Share: As the oldest member of the family, it would have been very helpful if Aunt Bunny had shared the photos and documents before dementia faded her memory. It would have been so interesting to hear the stories that accompanied the photos. We also could have been enjoying family history and posting information to instead of it being stored away in boxes.

My dad’s sister Goldie with his soldier brothers Russell and Orville. (abt. 1943)

I plan to work with my mother (who is the oldest of her siblings and the oldest of the remaining cousins on both her mother and father’s side of the family) to not only label photos with names, dates and locations, but include relationships. We need to scan photos and documents for other family members to enjoy now.

What history and memories do you have stored in boxes? Sharing them would make an excellent Christmas present!

Political jabs

I enjoy keeping in touch with friends, family and colleagues with Facebook. As we move, change jobs and just get busy with life, it’s difficult to maintain relationships.  Facebook has become a fun tool to make that important task easier.

However, in the past few months, Facebook has become a battlefield of ideology; republicans against democrats, liberals against conservatives and libertarians against everyone. Insults fly unchecked for accuracy.
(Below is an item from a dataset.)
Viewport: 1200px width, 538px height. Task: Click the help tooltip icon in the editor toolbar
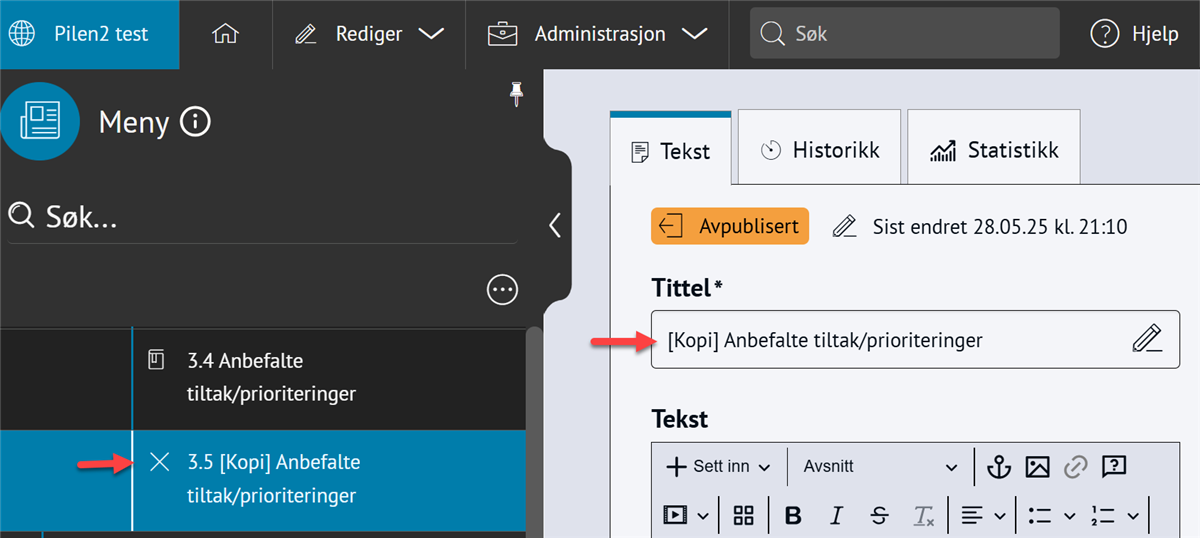click(x=1114, y=466)
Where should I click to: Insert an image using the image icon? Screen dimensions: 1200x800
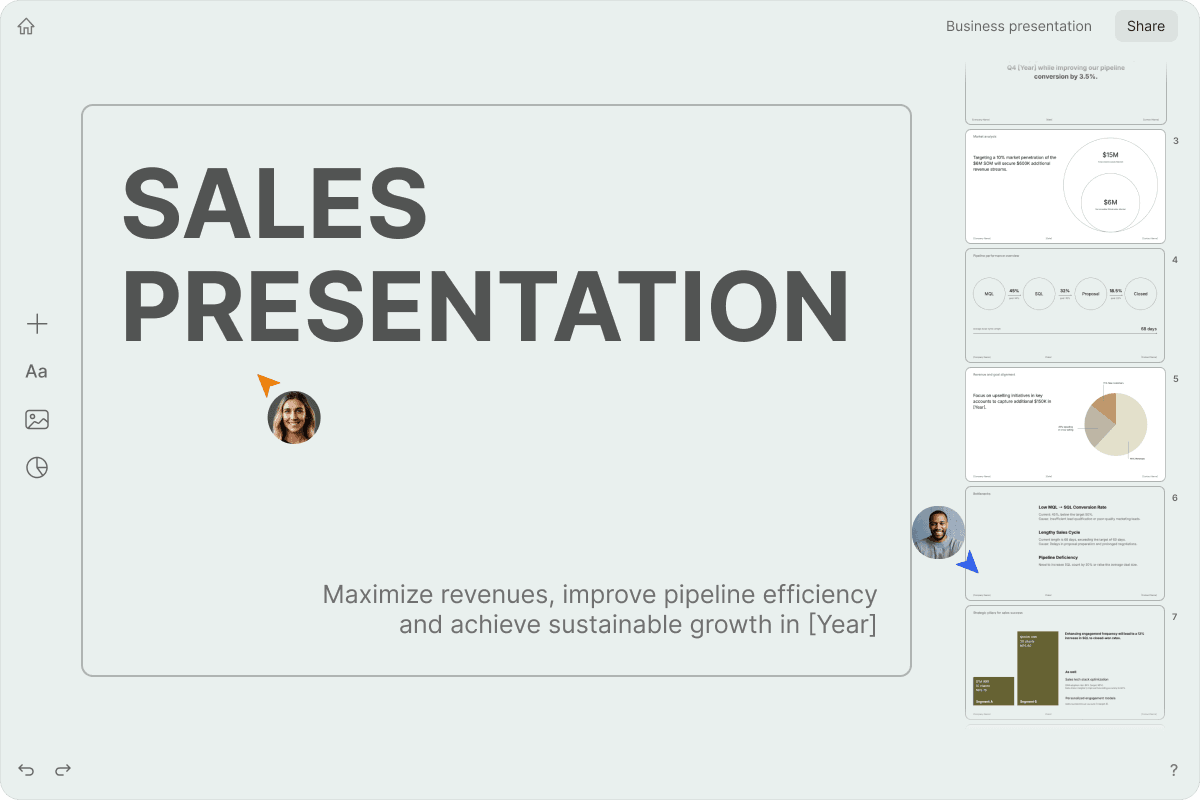pyautogui.click(x=36, y=419)

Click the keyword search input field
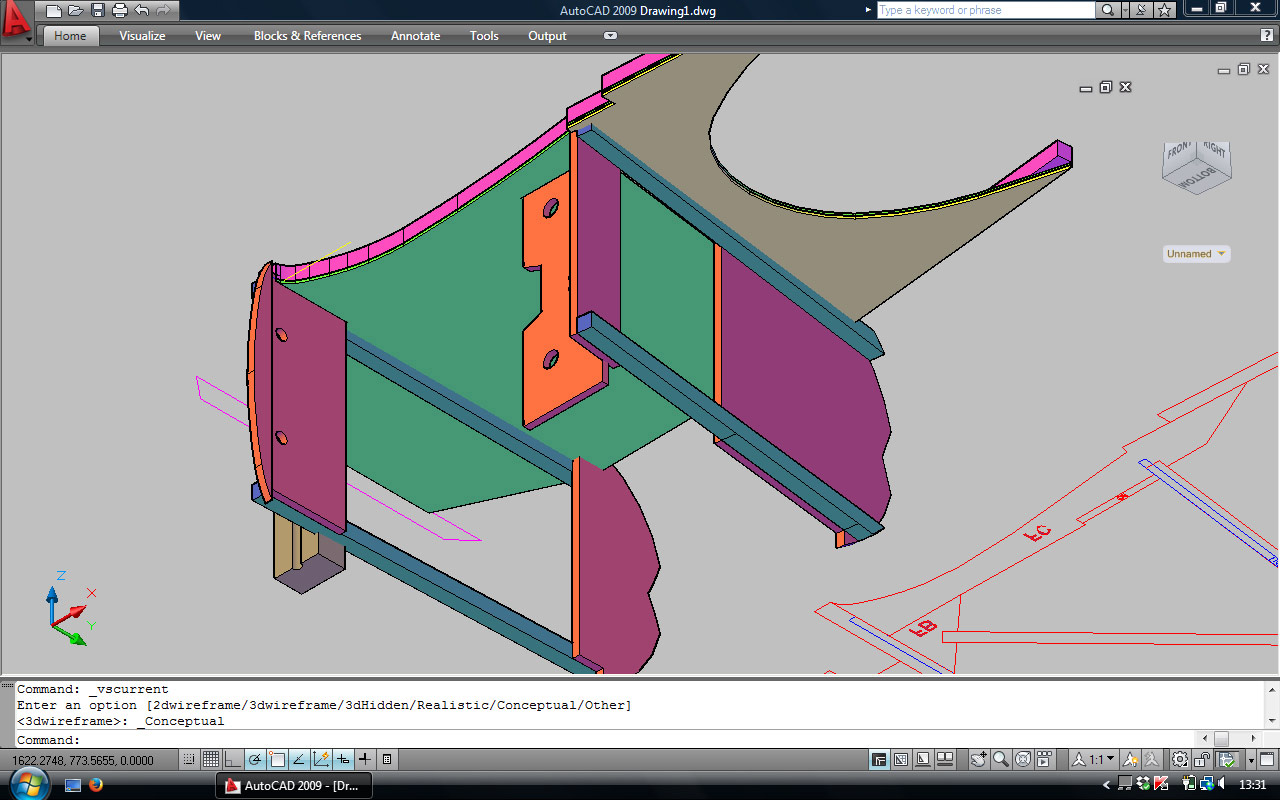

I don’t have an issue with good debate, but that is not even close to what I’m observing.

I believe my friends who share political posts are patriotic citizens. I believe they are doing the job they believe the media has failed to do. I respect freedom of speech and the free exercise thereof, however, is the divisiveness caused by sharing every “joke” making us better citizens? Are we truly more informed voters?
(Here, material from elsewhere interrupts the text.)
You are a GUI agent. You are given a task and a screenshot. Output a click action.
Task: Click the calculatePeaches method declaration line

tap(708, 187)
I’ll admit to being a little bit of a Pollyanna, and it might be unrealistic, but can we look beyond the labels? Can we respect that others have a different point of view without trying to convert them to our way of thinking? If we can’t get along with our friends on Facebook, how do we expect Congress to get along and fix the big issues facing our country?

Regardless of whether you agree, please celebrate the liberty we have as citizens to freely vote our conscience without intimidation. VOTE November 6!